I have a very mixed up background too…East Prussian Jewish and German Lutheran on my mother’s side and Ukrainian Orthodox on my father’s. And when we came to America as refugees, we were sponsored by a Mormon family who tried to convert us (my Mother wasn’t having any of that) and settled in a mostly Hispanic Catholic area. Of all these influences, the Jewish part was the strongest, only because my father, for all his deeply Eastern Orthodox upbringing, was a passionate Zionist and filled our little house with works of Jewish authors and musicians who had settled in Israel. The developments in Israel, and the latest books, were regular topics of dinnertime conversation. Toward the end of his life I once asked him if he had ever thought of converting. He became pensive and after a moment said “I’m too old for that now.”

As for my mother’s mashup of Jewish and Lutheran parents and how that all went down in Nazi Germany, well that’s another story for another day.

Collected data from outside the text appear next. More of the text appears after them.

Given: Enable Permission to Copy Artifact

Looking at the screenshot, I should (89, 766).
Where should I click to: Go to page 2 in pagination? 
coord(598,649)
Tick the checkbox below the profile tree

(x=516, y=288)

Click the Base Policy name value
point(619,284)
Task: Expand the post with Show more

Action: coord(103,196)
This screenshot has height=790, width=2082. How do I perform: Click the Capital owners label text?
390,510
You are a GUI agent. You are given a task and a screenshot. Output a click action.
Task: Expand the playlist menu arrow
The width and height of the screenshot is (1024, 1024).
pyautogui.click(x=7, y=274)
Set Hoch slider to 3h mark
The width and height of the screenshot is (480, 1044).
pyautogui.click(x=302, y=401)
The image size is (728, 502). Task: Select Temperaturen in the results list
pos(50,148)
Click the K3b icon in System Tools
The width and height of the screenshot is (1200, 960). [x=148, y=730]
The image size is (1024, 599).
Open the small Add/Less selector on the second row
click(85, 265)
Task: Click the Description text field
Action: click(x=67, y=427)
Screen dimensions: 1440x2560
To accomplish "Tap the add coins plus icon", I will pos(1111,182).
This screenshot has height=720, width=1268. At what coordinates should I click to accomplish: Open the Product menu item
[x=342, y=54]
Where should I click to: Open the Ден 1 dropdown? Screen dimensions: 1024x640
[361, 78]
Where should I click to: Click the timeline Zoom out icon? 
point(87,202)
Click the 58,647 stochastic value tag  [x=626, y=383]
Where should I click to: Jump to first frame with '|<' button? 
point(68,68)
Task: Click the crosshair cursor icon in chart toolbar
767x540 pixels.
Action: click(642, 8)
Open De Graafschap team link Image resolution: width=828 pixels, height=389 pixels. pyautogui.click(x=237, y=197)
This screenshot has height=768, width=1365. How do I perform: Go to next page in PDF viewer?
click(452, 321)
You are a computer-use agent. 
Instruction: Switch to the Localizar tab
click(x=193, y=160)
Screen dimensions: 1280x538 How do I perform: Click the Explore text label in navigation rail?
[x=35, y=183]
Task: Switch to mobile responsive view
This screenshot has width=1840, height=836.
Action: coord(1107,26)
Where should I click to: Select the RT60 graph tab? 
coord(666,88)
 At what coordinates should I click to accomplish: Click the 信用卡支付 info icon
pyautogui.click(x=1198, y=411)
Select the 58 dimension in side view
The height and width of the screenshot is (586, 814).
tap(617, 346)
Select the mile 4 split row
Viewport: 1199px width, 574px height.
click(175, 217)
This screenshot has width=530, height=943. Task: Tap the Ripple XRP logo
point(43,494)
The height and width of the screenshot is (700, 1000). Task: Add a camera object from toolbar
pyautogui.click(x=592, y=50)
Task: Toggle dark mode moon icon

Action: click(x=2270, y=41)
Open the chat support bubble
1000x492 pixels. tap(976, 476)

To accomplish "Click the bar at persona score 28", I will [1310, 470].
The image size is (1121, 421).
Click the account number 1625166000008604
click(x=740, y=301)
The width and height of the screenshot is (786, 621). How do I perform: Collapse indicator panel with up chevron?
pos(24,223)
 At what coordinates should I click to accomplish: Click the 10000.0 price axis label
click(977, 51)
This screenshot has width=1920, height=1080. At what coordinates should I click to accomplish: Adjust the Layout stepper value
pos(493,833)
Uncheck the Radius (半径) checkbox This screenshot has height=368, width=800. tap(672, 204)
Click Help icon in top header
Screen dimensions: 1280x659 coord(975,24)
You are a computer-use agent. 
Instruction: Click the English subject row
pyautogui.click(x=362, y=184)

Among domesticated animals, the healthiest are always those of mixed breeds; the mutts, in other words. I’ve always felt like that - kind of a mutt. Where I grew up, we were strangers in a strange land, and our own inherited influences mixed in with a new sea of influences. I have sometimes felt a bit envious of the immigrants who were able to settle into communities of their own heritage, where there was the familiarity of language, culture, religion, food – in other words, home, even if in a strange land. It would be less perplexing! You at least have made a choice, picked a path that seems to be working for you. Thanks for sharing your thoughts. Blessings to your Dad.